* WHAT YOU WILL DO
Reproduce, without alteration, every line of the data below from the line containing "You are a computer-use" down to the line containing "Switch to medium", with both of those lines included.

* SOURCE RECORDS
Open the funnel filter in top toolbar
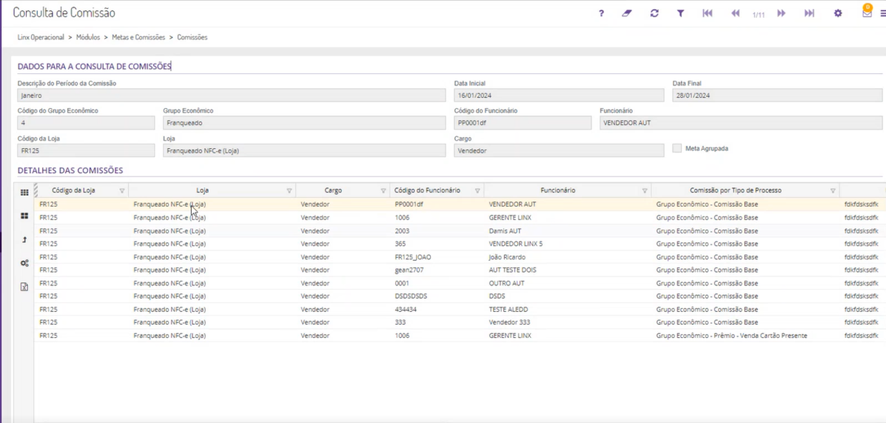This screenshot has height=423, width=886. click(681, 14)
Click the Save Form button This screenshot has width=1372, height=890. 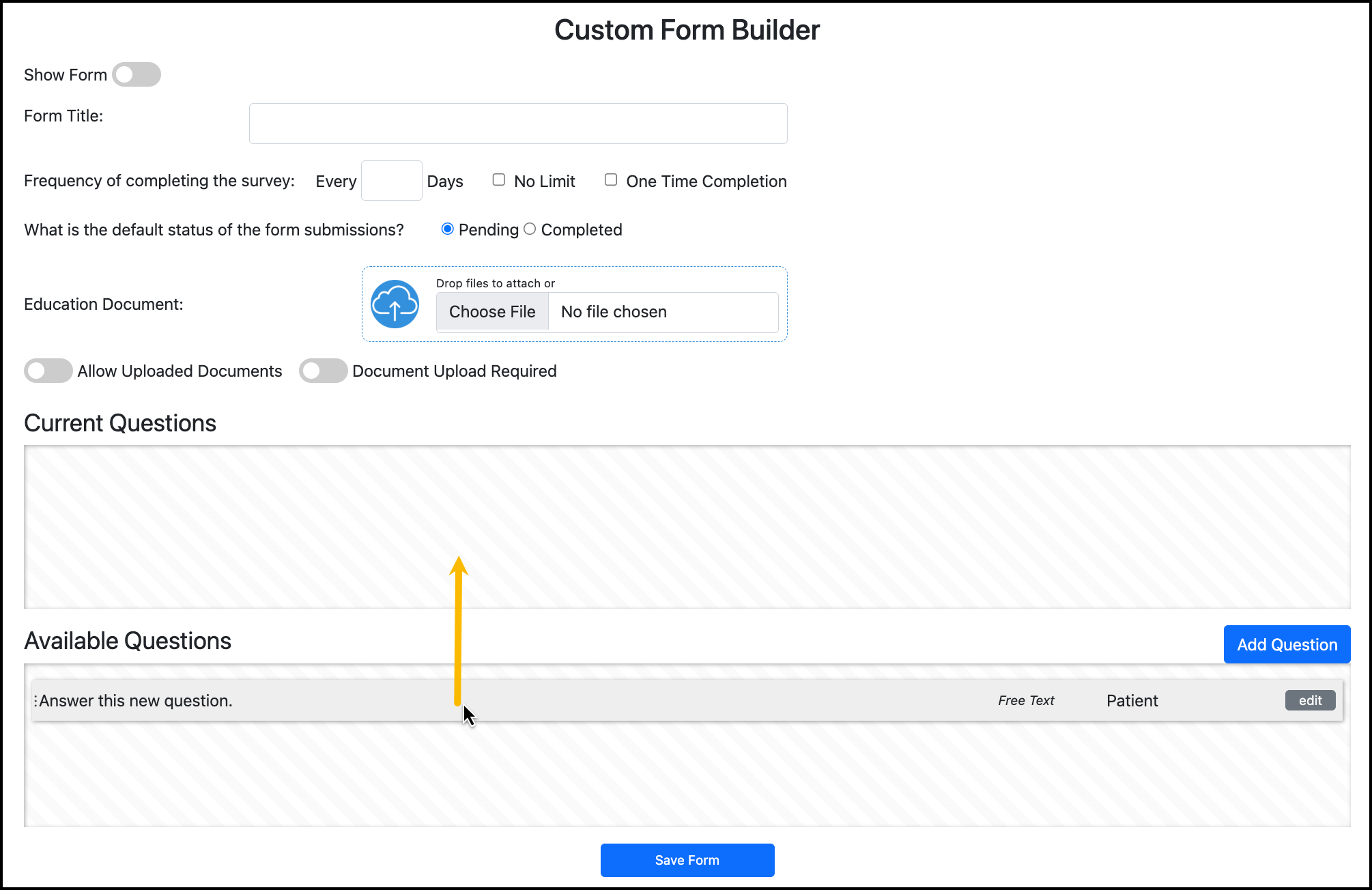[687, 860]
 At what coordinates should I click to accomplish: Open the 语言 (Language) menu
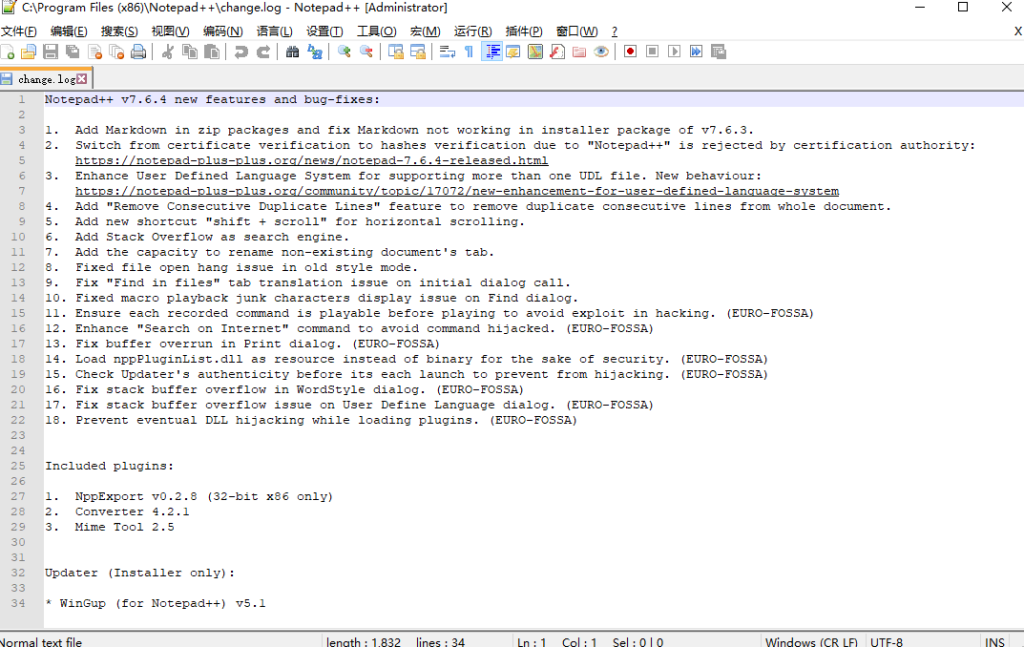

---

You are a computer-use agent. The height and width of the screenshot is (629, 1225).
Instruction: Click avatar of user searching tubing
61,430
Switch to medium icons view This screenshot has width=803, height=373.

---

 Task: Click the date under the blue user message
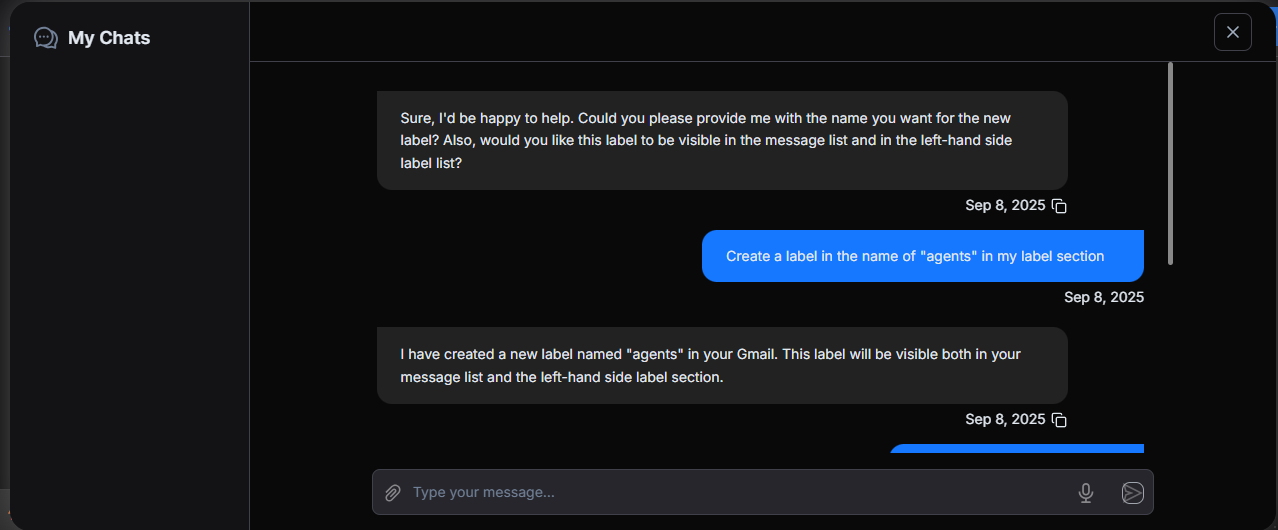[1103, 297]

* OUTPUT FOR THIS EXERCISE
You are a computer-use agent. The height and width of the screenshot is (629, 1225).
Instruction: Click avatar of user searching tubing
61,430
Switch to medium icons view This screenshot has width=803, height=373.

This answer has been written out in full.